TAMPA — Like any other adaptation of a great novel, getting The Great Gatsby to the stage requires ambition and steel nerves.
Stageworks Theatre, which has never shied away from daunting tasks, has picked up the mantle with Simon Levy's adaptation of the F. Scott Fitzgerald classic. Levy, a Los Angeles playwright and director, was a finalist for a PEN Literary Award for the play, which opened in Seattle in 2006.
By definition, a stage version can only hope to reflect the original. It cannot supplant anything. Stageworks has produced a serious show that spares no effort. Director Noelle Monroe cast the leading roles wisely and mastered artful transitions that unfold like dance sequences, as one scene blends into the next.
It's a little slow at times, particularly toward the end of the first act. Without any immediate conflicts to resolve or the comfort of the novelist guiding the story along, actors are left to make up the difference.
Some take on that impossible task in inspiring ways. Dahlia Legault, who has appeared on AMC's The Walking Dead, does so as Jordan Baker, a charmingly jaded socialite and the love interest of Nick Carraway. Lauren Buglioli plays Daisy, Nick's vulnerable cousin and eternal flame of his neighbor, the enigmatic Jay Gatsby, with nuance and depth.

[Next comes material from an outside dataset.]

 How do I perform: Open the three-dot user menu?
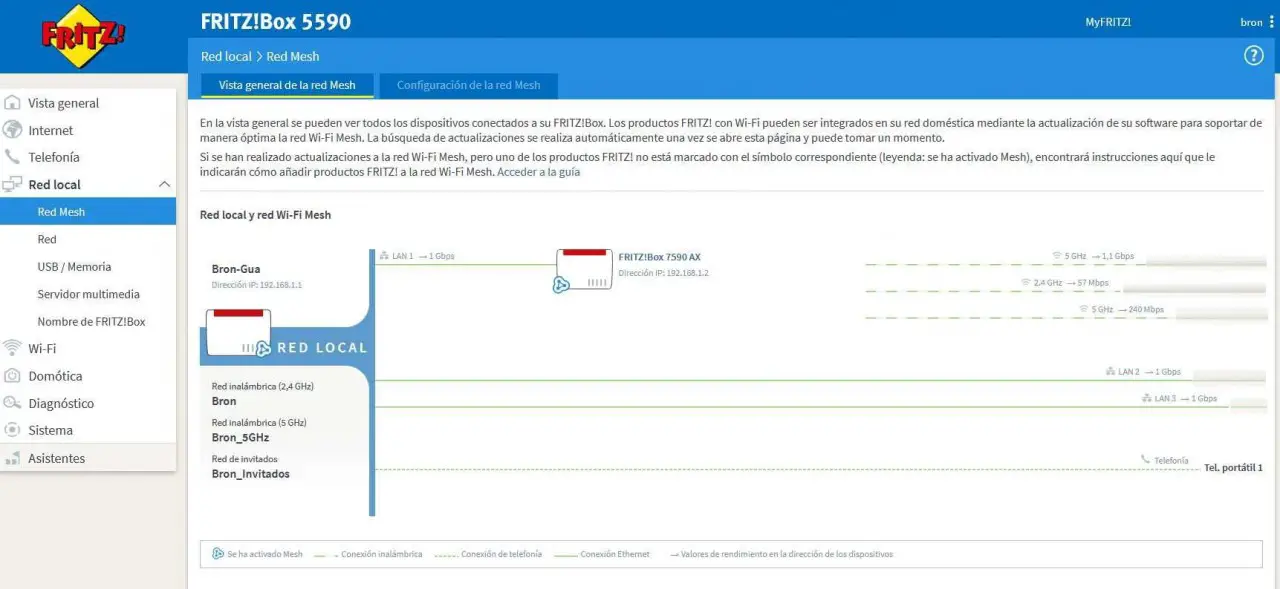1270,22
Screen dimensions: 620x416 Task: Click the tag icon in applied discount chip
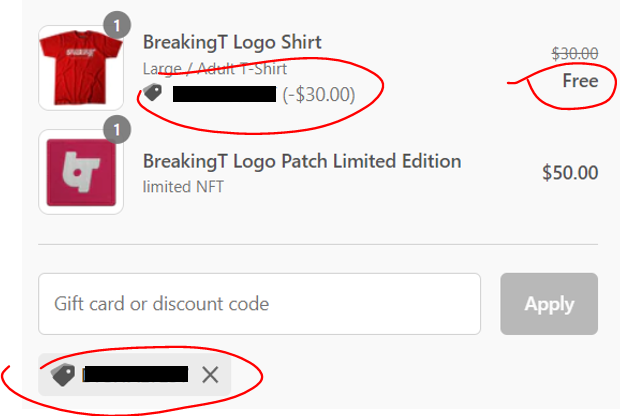coord(63,375)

As in the book, the story is narrated by Carraway, an aspiring businessman who has taken his nonjudgmental Midwestern sensibilities to New York City in the Jazz Age. Nathan Jokela provides an even tempered presence as Nick, who also connects segments of the play with soliloquies from the novel. Serving up Fitzgerald's exquisite phrasing reminds the audience of why the work is considered a masterpiece, and also how any attempt to replace it inevitably falls short.
Which brings us back to this show. Levy's adaptation is the first to be given exclusive rights by the Fitzgerald estate, and is the only stage version allowed to be produced in the United States and Canada. One wonders if this permission came about because of the playwright's faithfulness to the text.
But successful adaptations often come by taking risks, interpreting the original in some dramatically different way. Being true to a novel that soared with descriptive passages — while only introducing that unfiltered voice in narrative snippets — makes a theater's job harder. The math doesn't work out.
Aspects of this production also seem incongruous. Jamie Jones plays Tom Buchanan, Daisy's abusive husband and the story's major engine of conflict, with all of the requisite snobbery and short-tempered sense of entitlement. Still, the menace in certain scenes seems more stated than felt. For example, a fight scene between Tom and Gatsby makes one wonder whether anybody involved with this production has ever seen a real fight, let alone been in one.
Still, R. James Faurote makes for a smooth Gatsby, whose extravagance intrigues and later somewhat repels. Overall, the script stringently pares down the plot, which could either reflect discipline or indifference, not unlike a comic book abridgment. Gatsby devotees might be curious to check out the show, understanding it's a pale shadow of the work that inspired it.